Ja (right) with Maxine, at the Alternative Network meeting, 2004 |
First, the specifics. Janaki was a teacher from start to finish. After many years of teaching in an upscale Bombay school, she moved to Hyderabad and, with an enthusiastic friend, started Ananda Bharati, a learning space for children of migrant labourers, in a small room in the YMCA, Tarnaka. Many of those children went on to join the mainstream school system and complete their secondary education; a few even obtained degrees. One of the first girls to be plucked off a sandpile by Ja and brought into Ananda Bharati now works with a handloom advocacy organization. Ja drew many other young people to her; software engineers with dreams beyond programming, University teachers in search of meaning outside theoretical lectures, homemakers who had kindness and talent to share (and spare).

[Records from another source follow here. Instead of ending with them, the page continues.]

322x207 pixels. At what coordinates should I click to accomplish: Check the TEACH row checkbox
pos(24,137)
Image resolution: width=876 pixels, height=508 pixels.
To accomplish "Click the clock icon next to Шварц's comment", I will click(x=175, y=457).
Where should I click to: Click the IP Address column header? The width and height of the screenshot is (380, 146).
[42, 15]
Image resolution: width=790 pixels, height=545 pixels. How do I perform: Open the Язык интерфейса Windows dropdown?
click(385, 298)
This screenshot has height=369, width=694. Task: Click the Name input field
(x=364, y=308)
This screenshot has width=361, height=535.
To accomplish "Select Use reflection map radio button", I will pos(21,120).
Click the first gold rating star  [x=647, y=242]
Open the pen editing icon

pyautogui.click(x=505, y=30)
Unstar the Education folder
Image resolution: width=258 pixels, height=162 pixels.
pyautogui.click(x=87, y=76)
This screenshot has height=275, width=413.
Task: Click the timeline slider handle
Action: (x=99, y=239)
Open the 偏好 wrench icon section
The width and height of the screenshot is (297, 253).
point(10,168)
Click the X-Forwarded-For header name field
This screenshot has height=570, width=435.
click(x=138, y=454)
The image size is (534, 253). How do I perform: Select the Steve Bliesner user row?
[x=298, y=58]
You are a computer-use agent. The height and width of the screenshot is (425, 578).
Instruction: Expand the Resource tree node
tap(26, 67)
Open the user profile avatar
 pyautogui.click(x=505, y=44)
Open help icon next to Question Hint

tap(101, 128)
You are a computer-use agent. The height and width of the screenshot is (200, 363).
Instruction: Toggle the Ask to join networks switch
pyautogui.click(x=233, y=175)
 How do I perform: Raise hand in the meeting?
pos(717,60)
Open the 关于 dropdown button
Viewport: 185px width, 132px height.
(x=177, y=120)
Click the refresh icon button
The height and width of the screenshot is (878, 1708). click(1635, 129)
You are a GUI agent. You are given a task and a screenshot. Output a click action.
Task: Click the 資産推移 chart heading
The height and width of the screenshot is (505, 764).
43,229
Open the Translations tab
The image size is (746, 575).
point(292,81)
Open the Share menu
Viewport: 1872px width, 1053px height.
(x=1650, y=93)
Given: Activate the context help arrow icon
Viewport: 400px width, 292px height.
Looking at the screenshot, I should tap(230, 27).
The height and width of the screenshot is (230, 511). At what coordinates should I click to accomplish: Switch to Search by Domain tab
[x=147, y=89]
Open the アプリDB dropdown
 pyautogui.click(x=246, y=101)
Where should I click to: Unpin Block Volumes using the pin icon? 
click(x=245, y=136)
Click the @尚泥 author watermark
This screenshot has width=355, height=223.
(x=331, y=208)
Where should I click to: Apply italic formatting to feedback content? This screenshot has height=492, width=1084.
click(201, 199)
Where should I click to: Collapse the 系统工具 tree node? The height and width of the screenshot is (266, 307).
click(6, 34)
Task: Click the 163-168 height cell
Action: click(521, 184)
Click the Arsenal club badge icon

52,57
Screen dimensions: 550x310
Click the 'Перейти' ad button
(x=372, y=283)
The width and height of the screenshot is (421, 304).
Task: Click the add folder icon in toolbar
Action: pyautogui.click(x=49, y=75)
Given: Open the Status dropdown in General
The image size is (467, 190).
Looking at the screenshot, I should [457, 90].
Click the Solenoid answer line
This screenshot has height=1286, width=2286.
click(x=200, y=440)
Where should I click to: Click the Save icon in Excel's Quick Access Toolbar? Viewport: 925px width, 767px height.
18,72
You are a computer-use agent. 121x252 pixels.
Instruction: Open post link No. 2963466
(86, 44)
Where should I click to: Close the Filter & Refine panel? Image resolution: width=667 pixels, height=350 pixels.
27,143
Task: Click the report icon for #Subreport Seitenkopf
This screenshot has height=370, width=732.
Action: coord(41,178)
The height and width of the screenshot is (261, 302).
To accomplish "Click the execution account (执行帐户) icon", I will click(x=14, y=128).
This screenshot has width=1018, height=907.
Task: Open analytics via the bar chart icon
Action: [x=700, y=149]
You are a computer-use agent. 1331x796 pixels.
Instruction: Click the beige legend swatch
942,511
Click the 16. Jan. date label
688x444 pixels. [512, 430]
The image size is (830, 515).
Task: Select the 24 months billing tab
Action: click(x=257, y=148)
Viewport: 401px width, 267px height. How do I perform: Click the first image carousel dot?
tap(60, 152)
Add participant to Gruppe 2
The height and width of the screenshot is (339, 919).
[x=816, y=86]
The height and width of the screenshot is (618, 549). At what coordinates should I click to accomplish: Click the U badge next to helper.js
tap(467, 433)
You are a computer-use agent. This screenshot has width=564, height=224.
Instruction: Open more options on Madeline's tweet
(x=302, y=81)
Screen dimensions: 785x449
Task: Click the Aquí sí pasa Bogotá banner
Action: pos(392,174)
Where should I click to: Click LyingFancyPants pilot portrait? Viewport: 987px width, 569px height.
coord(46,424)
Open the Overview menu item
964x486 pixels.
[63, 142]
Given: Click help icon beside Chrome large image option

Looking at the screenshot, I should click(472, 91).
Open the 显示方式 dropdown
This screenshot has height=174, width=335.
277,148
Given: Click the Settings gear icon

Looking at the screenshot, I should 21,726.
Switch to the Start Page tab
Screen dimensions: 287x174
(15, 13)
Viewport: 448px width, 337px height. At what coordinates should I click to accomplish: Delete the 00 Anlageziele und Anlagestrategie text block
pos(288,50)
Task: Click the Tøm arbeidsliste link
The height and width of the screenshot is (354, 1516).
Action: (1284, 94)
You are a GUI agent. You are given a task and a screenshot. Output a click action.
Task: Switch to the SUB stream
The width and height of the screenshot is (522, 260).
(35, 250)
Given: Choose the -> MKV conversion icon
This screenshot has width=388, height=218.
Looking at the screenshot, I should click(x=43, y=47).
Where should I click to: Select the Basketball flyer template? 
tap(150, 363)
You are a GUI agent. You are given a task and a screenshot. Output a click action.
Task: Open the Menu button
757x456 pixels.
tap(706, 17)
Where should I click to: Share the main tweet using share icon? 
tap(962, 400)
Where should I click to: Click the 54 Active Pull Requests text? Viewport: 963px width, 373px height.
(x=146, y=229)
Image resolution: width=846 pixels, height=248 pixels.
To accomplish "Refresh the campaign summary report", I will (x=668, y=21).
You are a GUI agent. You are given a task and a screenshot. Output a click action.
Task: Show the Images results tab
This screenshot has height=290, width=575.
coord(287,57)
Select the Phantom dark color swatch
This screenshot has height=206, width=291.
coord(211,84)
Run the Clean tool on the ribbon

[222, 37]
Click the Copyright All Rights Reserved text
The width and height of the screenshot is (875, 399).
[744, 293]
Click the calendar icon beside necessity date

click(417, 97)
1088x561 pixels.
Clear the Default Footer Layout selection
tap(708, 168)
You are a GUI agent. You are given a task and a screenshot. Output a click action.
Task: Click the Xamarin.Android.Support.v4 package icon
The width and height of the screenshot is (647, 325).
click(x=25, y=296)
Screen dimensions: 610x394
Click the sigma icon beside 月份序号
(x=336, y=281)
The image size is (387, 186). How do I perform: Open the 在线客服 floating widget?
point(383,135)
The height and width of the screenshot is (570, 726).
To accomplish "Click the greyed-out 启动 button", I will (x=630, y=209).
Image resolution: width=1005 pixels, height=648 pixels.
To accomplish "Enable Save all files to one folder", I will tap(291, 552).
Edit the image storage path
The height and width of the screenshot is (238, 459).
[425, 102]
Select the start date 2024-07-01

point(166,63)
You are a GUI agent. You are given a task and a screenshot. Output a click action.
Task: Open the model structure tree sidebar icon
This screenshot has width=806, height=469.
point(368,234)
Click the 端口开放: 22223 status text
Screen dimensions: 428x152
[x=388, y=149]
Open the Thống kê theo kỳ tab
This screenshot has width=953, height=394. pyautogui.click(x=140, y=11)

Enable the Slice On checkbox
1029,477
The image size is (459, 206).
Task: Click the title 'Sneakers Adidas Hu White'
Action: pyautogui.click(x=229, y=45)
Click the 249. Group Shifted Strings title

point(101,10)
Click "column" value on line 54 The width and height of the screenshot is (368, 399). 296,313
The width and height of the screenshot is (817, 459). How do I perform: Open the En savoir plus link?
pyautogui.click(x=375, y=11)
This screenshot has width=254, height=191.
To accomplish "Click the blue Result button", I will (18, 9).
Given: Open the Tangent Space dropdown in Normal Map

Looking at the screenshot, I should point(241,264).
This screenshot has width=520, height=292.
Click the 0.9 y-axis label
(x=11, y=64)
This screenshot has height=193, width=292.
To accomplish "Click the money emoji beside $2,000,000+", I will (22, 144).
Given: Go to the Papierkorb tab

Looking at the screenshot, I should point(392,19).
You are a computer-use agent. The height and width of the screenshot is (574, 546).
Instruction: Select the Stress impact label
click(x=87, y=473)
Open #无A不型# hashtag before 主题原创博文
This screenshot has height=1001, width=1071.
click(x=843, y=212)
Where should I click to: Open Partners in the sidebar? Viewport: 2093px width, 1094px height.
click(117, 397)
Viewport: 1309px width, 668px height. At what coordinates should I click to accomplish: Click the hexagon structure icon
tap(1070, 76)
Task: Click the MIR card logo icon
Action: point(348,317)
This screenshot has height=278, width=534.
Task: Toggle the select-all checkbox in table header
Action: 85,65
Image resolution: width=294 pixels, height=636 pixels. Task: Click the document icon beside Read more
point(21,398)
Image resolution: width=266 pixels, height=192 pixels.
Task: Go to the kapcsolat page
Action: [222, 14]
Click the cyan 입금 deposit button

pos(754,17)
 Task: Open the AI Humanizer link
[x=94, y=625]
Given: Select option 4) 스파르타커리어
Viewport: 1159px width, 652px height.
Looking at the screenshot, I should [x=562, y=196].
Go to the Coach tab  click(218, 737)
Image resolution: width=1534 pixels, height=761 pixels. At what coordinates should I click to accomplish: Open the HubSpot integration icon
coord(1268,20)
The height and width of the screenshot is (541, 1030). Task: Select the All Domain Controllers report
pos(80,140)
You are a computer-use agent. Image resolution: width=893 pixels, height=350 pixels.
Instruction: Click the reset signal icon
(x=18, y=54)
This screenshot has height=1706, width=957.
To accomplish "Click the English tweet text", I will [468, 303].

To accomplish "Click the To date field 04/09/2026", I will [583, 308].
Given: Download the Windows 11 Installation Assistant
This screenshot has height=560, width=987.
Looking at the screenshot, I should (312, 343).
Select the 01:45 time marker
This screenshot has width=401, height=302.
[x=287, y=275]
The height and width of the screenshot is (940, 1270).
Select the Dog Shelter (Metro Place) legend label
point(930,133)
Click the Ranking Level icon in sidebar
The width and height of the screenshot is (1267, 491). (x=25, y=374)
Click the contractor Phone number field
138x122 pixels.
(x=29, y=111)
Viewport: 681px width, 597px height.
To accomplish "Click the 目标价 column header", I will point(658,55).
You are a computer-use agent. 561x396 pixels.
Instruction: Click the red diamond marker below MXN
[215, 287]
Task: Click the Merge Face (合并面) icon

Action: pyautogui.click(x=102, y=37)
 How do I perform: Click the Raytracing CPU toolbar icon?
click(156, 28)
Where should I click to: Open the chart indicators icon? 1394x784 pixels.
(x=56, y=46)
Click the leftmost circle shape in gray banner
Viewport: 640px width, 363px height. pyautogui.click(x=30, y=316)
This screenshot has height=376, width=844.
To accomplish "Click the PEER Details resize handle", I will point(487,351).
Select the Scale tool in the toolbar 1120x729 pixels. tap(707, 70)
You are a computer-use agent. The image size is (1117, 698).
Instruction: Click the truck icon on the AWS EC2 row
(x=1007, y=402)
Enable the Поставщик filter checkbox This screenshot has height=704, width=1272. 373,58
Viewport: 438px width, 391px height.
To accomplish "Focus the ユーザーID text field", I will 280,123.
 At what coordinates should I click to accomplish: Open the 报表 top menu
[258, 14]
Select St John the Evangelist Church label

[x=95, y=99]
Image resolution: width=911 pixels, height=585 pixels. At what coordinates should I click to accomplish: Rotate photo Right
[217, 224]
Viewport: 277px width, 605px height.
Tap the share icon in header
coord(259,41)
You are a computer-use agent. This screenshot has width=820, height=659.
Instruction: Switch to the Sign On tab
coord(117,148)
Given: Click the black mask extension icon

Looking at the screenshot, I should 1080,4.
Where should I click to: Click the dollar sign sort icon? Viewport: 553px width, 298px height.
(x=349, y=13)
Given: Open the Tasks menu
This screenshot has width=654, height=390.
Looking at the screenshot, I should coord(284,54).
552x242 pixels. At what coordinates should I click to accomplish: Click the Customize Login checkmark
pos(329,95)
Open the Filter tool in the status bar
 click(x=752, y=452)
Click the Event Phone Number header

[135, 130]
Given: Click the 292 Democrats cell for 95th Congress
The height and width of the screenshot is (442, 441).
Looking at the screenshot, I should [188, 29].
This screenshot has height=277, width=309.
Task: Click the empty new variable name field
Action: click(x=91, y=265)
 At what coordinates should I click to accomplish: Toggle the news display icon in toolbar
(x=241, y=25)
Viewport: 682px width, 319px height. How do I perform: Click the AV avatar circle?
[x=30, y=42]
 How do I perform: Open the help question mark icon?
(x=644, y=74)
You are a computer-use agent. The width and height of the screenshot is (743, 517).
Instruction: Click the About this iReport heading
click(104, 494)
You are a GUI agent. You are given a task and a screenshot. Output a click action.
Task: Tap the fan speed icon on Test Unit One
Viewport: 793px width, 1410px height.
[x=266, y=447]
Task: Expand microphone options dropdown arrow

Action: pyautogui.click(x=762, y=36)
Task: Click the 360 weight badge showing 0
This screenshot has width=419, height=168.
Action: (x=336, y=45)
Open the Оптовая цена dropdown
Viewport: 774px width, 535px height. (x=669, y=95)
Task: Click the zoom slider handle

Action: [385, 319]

People were welcomed into the home she made with her husband, "Steve" or "Mr Iyer". The low green building named "Needa" (shade, in Telugu) saw many visitors and itinerant drop-ins for dosai and coffee. Steve's passion for music drew in others as well, those who wished to commune over a veena recital or discuss the intricacies of raaga and taala in Carnatic music.
I'm not quite sure when I met Ja, but it was most likely when I started working for Teacher Plus, in early 1989. My earliest memory of a one-on-one interaction was after my daughter Achala was born, later that year, when she dropped in to see us while Steve attended his veena lesson at Professor Vijayakrishnan's house on the CIEFL Campus. She was already grey-haired and a little bit arthritic, but in her attitude and mental energy, younger than most of my contemporaries. I became a regular at Needa and Ananda Bharati after that, attending most of the special days at the school and often stopping by for long conversations about just about anything. When I left for the US to do my PhD a couple of years later, she was one of a handful who insisted on inviting me for a going-away meal.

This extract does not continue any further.